### RECORDS FOR PROCESSING
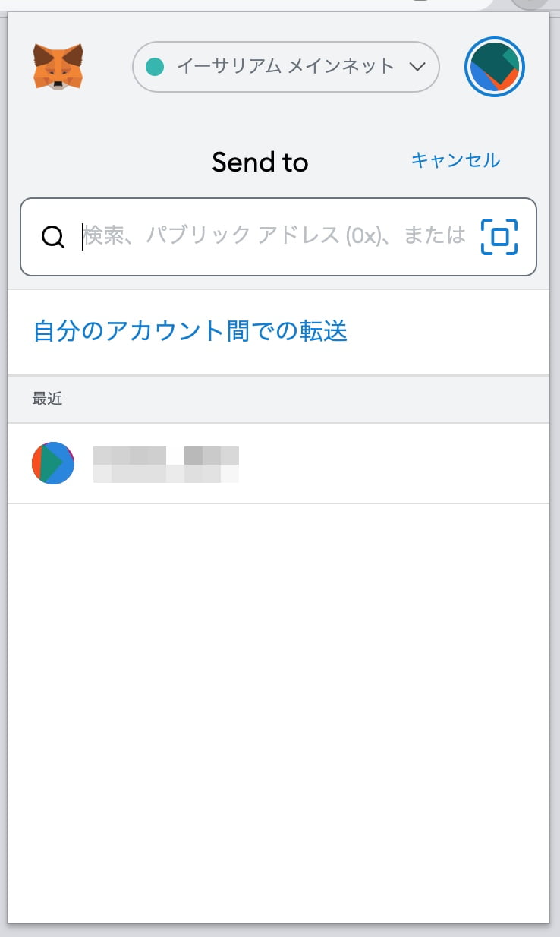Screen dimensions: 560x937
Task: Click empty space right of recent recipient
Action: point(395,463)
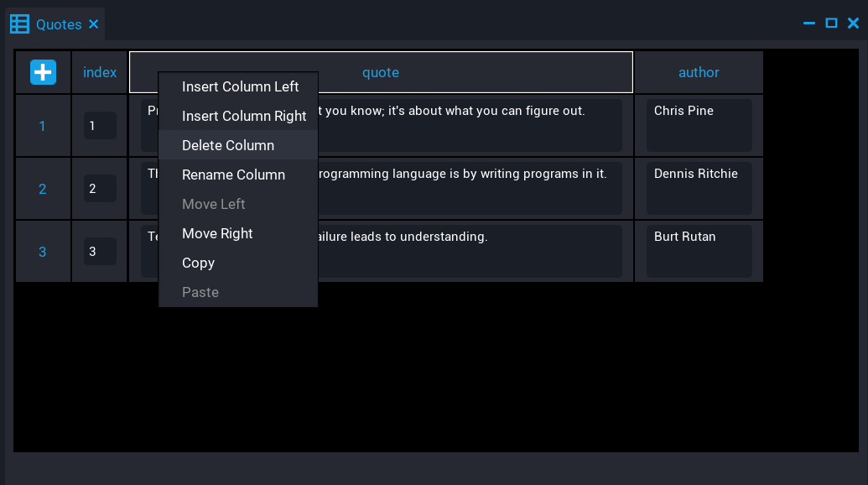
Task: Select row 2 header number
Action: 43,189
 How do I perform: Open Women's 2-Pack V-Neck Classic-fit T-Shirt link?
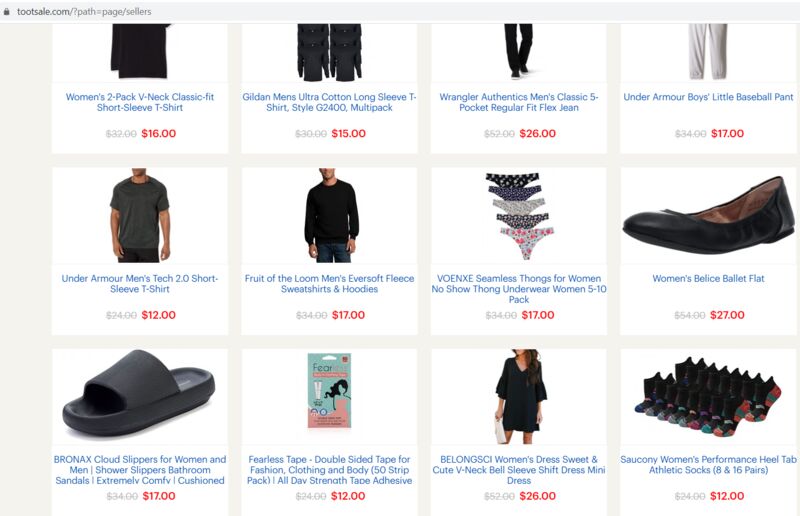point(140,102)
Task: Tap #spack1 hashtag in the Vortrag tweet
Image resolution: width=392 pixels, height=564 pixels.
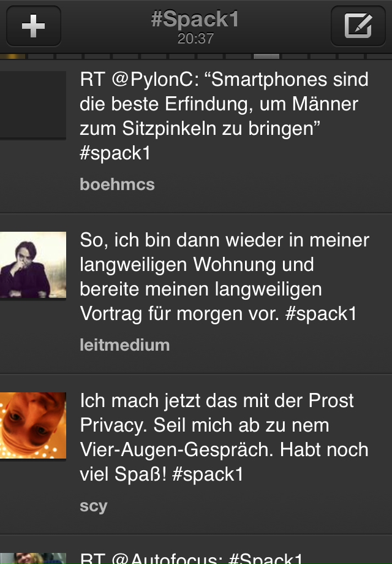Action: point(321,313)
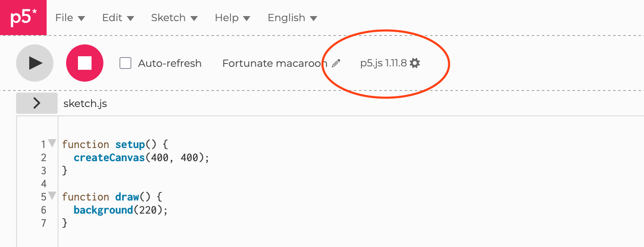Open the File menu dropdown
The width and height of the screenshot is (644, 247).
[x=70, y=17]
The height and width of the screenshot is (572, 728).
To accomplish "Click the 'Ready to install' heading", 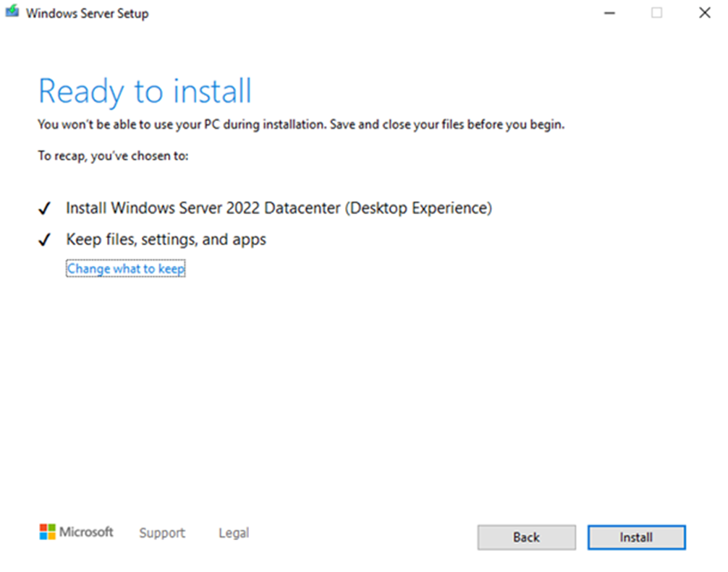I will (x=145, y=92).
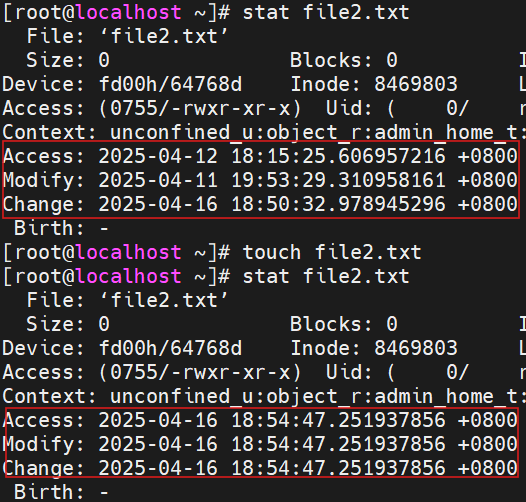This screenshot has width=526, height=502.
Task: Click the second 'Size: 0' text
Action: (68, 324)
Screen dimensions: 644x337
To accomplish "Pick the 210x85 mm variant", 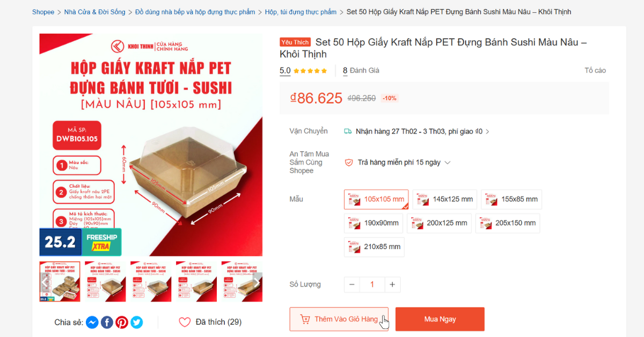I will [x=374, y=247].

--

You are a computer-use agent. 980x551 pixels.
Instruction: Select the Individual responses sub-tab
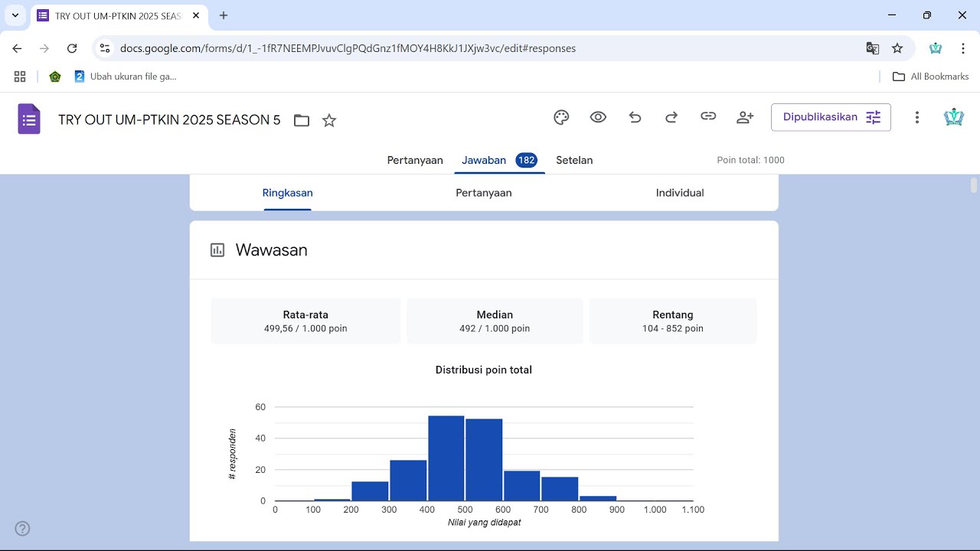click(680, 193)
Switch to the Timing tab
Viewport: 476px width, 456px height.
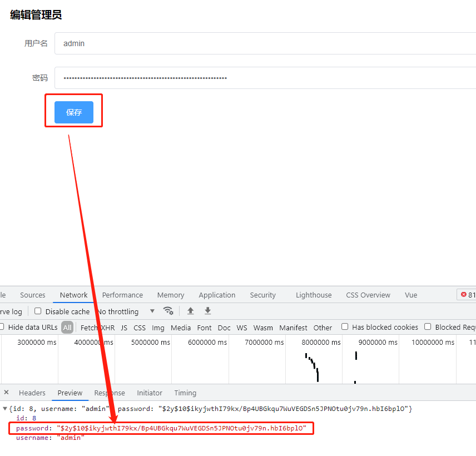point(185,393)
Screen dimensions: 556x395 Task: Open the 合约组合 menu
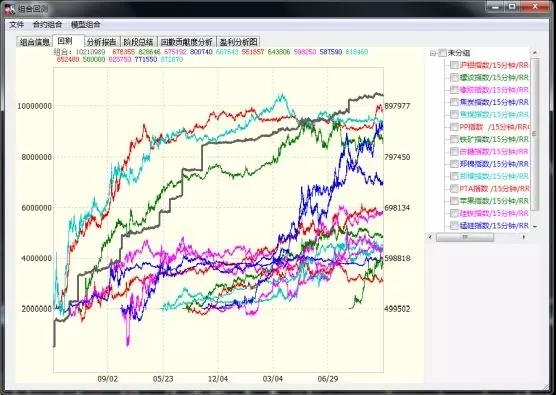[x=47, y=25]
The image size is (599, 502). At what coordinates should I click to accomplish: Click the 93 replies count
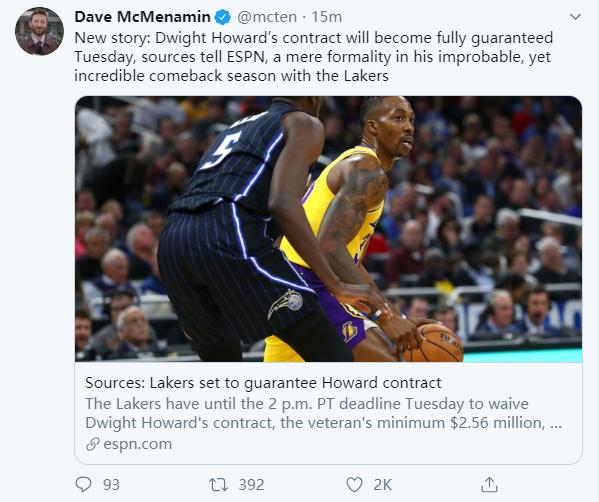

---

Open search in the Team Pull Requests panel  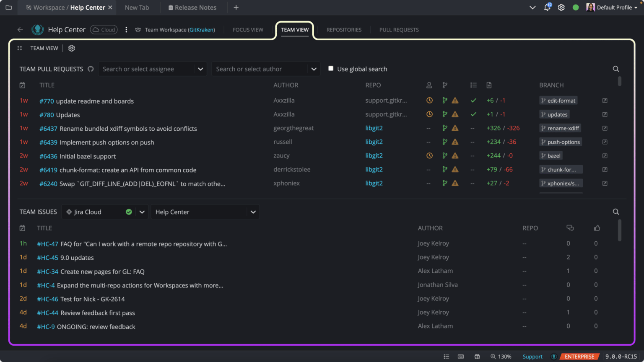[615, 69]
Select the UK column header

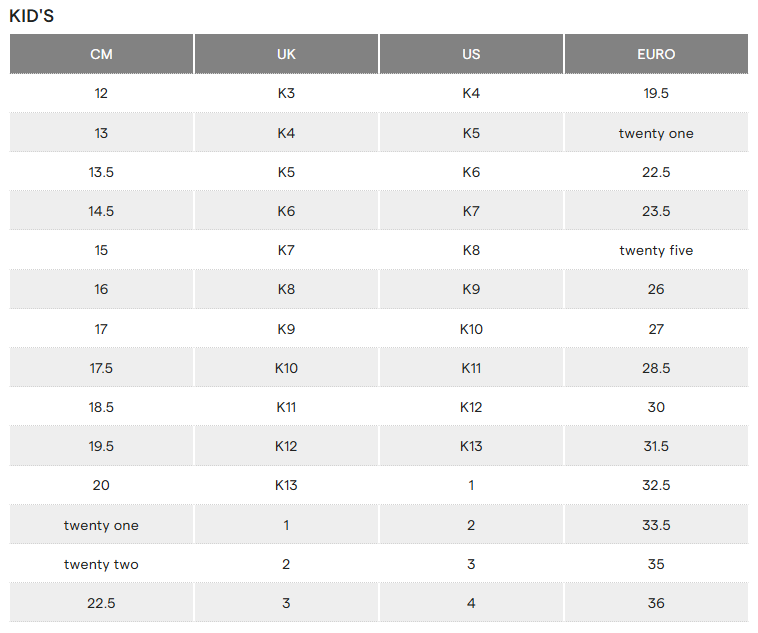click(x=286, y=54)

### TASK ITEM
Text only, no pictures: please print exactly the lines above from the line with "How do I perform: Open" up to and including the line with "The height and", and nothing else.

### EXERCISE SOLUTION
 How do I perform: Open Women's 2-Pack V-Neck Classic-fit T-Shirt link?
point(140,102)
Task: Tap #spack1 hashtag in the Vortrag tweet
Image resolution: width=392 pixels, height=564 pixels.
Action: point(321,313)
Open the File menu dropdown
The width and height of the screenshot is (644, 247).
[x=70, y=17]
The height and width of the screenshot is (572, 728).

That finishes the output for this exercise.